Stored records
────────────────────────────────────────

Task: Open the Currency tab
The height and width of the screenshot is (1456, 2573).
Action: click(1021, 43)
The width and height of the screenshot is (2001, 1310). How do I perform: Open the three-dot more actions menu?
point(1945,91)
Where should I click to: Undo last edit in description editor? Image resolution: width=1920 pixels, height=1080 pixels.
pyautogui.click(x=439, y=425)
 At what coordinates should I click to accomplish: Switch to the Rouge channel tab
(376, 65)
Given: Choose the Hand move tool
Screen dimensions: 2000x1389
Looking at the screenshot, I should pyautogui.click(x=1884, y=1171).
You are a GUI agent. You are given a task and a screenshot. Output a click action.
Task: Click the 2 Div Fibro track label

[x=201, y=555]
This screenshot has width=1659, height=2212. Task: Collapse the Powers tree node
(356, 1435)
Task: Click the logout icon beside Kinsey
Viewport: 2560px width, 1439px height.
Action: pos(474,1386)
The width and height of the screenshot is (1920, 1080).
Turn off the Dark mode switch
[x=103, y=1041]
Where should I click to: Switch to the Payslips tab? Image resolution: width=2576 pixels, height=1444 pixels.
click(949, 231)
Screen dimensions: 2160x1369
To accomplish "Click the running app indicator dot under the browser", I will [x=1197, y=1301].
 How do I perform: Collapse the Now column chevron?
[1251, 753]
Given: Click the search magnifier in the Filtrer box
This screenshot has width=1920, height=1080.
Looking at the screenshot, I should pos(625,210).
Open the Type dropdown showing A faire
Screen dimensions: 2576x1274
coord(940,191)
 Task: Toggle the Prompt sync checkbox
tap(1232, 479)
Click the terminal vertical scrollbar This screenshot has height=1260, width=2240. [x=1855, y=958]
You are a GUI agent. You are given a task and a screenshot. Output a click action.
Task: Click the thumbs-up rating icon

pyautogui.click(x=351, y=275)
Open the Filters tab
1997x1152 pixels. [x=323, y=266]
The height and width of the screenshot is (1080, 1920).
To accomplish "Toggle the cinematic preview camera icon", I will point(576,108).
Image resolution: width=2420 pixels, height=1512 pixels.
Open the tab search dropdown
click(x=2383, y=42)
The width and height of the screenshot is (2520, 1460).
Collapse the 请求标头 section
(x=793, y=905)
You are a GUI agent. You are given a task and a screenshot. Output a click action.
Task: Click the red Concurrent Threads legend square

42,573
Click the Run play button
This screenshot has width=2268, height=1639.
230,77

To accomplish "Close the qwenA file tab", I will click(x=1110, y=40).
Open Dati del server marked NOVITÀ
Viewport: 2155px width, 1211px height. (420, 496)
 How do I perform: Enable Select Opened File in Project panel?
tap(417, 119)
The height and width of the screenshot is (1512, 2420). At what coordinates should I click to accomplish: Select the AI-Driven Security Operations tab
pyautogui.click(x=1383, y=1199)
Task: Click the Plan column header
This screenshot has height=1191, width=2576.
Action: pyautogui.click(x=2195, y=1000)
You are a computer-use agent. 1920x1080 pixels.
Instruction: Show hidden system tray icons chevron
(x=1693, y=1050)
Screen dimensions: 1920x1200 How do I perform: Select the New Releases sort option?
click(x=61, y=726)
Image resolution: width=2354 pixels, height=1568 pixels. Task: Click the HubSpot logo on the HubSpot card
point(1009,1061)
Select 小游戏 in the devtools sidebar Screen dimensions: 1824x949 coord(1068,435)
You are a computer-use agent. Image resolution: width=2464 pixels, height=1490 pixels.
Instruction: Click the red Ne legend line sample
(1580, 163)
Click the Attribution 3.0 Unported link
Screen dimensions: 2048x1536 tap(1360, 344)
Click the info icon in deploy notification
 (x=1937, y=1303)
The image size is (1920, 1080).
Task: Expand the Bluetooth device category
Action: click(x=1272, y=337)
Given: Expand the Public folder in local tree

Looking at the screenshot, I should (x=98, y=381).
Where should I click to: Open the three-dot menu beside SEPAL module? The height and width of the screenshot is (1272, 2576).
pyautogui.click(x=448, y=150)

────────────────────────────────────────

• **WORK INSTRUCTIONS**
Repeat every entry exactly. Nothing may be dropped.

• **FINAL ANSWER**
Task: Open the Currency tab
The height and width of the screenshot is (1456, 2573).
Action: click(1021, 43)
The width and height of the screenshot is (2001, 1310). How do I perform: Open the three-dot more actions menu?
point(1945,91)
Where should I click to: Undo last edit in description editor? Image resolution: width=1920 pixels, height=1080 pixels.
pyautogui.click(x=439, y=425)
 At what coordinates should I click to accomplish: Switch to the Rouge channel tab
(376, 65)
Given: Choose the Hand move tool
Screen dimensions: 2000x1389
Looking at the screenshot, I should pyautogui.click(x=1884, y=1171).
You are a GUI agent. You are given a task and a screenshot. Output a click action.
Task: Click the 2 Div Fibro track label

[x=201, y=555]
This screenshot has width=1659, height=2212. Task: Collapse the Powers tree node
(356, 1435)
Task: Click the logout icon beside Kinsey
Viewport: 2560px width, 1439px height.
Action: pos(474,1386)
The width and height of the screenshot is (1920, 1080).
Turn off the Dark mode switch
[x=103, y=1041]
Where should I click to: Switch to the Payslips tab? Image resolution: width=2576 pixels, height=1444 pixels.
click(949, 231)
Screen dimensions: 2160x1369
To accomplish "Click the running app indicator dot under the browser", I will [x=1197, y=1301].
 How do I perform: Collapse the Now column chevron?
[1251, 753]
Given: Click the search magnifier in the Filtrer box
This screenshot has width=1920, height=1080.
Looking at the screenshot, I should pos(625,210).
Open the Type dropdown showing A faire
Screen dimensions: 2576x1274
coord(940,191)
 Task: Toggle the Prompt sync checkbox
tap(1232, 479)
Click the terminal vertical scrollbar This screenshot has height=1260, width=2240. [x=1855, y=958]
You are a GUI agent. You are given a task and a screenshot. Output a click action.
Task: Click the thumbs-up rating icon

pyautogui.click(x=351, y=275)
Open the Filters tab
1997x1152 pixels. [x=323, y=266]
The height and width of the screenshot is (1080, 1920).
To accomplish "Toggle the cinematic preview camera icon", I will point(576,108).
Image resolution: width=2420 pixels, height=1512 pixels.
Open the tab search dropdown
click(x=2383, y=42)
The width and height of the screenshot is (2520, 1460).
Collapse the 请求标头 section
(x=793, y=905)
You are a GUI agent. You are given a task and a screenshot. Output a click action.
Task: Click the red Concurrent Threads legend square

42,573
Click the Run play button
This screenshot has width=2268, height=1639.
230,77

To accomplish "Close the qwenA file tab", I will click(x=1110, y=40).
Open Dati del server marked NOVITÀ
Viewport: 2155px width, 1211px height. (420, 496)
 How do I perform: Enable Select Opened File in Project panel?
tap(417, 119)
The height and width of the screenshot is (1512, 2420). At what coordinates should I click to accomplish: Select the AI-Driven Security Operations tab
pyautogui.click(x=1383, y=1199)
Task: Click the Plan column header
This screenshot has height=1191, width=2576.
Action: pyautogui.click(x=2195, y=1000)
You are a computer-use agent. 1920x1080 pixels.
Instruction: Show hidden system tray icons chevron
(x=1693, y=1050)
Screen dimensions: 1920x1200 How do I perform: Select the New Releases sort option?
click(x=61, y=726)
Image resolution: width=2354 pixels, height=1568 pixels. Task: Click the HubSpot logo on the HubSpot card
point(1009,1061)
Select 小游戏 in the devtools sidebar Screen dimensions: 1824x949 coord(1068,435)
You are a computer-use agent. Image resolution: width=2464 pixels, height=1490 pixels.
Instruction: Click the red Ne legend line sample
(1580, 163)
Click the Attribution 3.0 Unported link
Screen dimensions: 2048x1536 tap(1360, 344)
Click the info icon in deploy notification
 (x=1937, y=1303)
The image size is (1920, 1080).
Task: Expand the Bluetooth device category
Action: click(x=1272, y=337)
Given: Expand the Public folder in local tree

Looking at the screenshot, I should (x=98, y=381).
Where should I click to: Open the three-dot menu beside SEPAL module? The height and width of the screenshot is (1272, 2576).
pyautogui.click(x=448, y=150)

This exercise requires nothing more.